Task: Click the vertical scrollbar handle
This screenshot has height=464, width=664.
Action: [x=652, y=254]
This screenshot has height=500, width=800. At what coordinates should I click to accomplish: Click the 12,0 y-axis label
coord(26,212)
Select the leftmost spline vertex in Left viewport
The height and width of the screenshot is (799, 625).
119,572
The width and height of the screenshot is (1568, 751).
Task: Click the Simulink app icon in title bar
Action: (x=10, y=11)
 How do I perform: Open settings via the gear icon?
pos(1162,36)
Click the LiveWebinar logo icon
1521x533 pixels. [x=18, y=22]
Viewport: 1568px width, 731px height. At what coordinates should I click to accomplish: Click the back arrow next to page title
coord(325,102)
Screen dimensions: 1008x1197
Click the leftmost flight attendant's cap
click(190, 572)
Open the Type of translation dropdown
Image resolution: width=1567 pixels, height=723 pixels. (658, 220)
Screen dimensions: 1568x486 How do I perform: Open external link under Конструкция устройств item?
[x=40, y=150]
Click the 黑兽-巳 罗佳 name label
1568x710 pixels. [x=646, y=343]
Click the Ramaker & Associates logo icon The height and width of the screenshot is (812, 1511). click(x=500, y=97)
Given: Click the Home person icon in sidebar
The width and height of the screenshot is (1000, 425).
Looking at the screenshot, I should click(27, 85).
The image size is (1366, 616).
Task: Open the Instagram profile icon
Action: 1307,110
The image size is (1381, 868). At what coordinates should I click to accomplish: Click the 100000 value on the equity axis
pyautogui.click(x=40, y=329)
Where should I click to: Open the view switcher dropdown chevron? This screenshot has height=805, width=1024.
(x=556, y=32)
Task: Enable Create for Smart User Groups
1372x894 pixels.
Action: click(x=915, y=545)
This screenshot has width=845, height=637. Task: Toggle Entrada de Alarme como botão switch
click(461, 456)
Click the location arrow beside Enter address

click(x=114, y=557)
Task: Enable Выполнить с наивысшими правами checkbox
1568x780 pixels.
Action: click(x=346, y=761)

** EXERCISE BRIEF **
Would you repeat the lines from the one containing "Select the leftmost" through the end of the data, exactly, with nothing before or after them?

** ANSWER SPACE **
Select the leftmost spline vertex in Left viewport
The height and width of the screenshot is (799, 625).
119,572
The width and height of the screenshot is (1568, 751).
Task: Click the Simulink app icon in title bar
Action: (x=10, y=11)
 How do I perform: Open settings via the gear icon?
pos(1162,36)
Click the LiveWebinar logo icon
1521x533 pixels. [x=18, y=22]
Viewport: 1568px width, 731px height. At what coordinates should I click to accomplish: Click the back arrow next to page title
coord(325,102)
Screen dimensions: 1008x1197
Click the leftmost flight attendant's cap
click(190, 572)
Open the Type of translation dropdown
Image resolution: width=1567 pixels, height=723 pixels. (658, 220)
Screen dimensions: 1568x486 How do I perform: Open external link under Конструкция устройств item?
[x=40, y=150]
Click the 黑兽-巳 罗佳 name label
1568x710 pixels. [x=646, y=343]
Click the Ramaker & Associates logo icon The height and width of the screenshot is (812, 1511). click(x=500, y=97)
Given: Click the Home person icon in sidebar
The width and height of the screenshot is (1000, 425).
Looking at the screenshot, I should click(27, 85).
The image size is (1366, 616).
Task: Open the Instagram profile icon
Action: 1307,110
The image size is (1381, 868). At what coordinates should I click to accomplish: Click the 100000 value on the equity axis
pyautogui.click(x=40, y=329)
Where should I click to: Open the view switcher dropdown chevron? This screenshot has height=805, width=1024.
(x=556, y=32)
Task: Enable Create for Smart User Groups
1372x894 pixels.
Action: click(x=915, y=545)
This screenshot has width=845, height=637. Task: Toggle Entrada de Alarme como botão switch
click(461, 456)
Click the location arrow beside Enter address

click(x=114, y=557)
Task: Enable Выполнить с наивысшими правами checkbox
1568x780 pixels.
Action: click(x=346, y=761)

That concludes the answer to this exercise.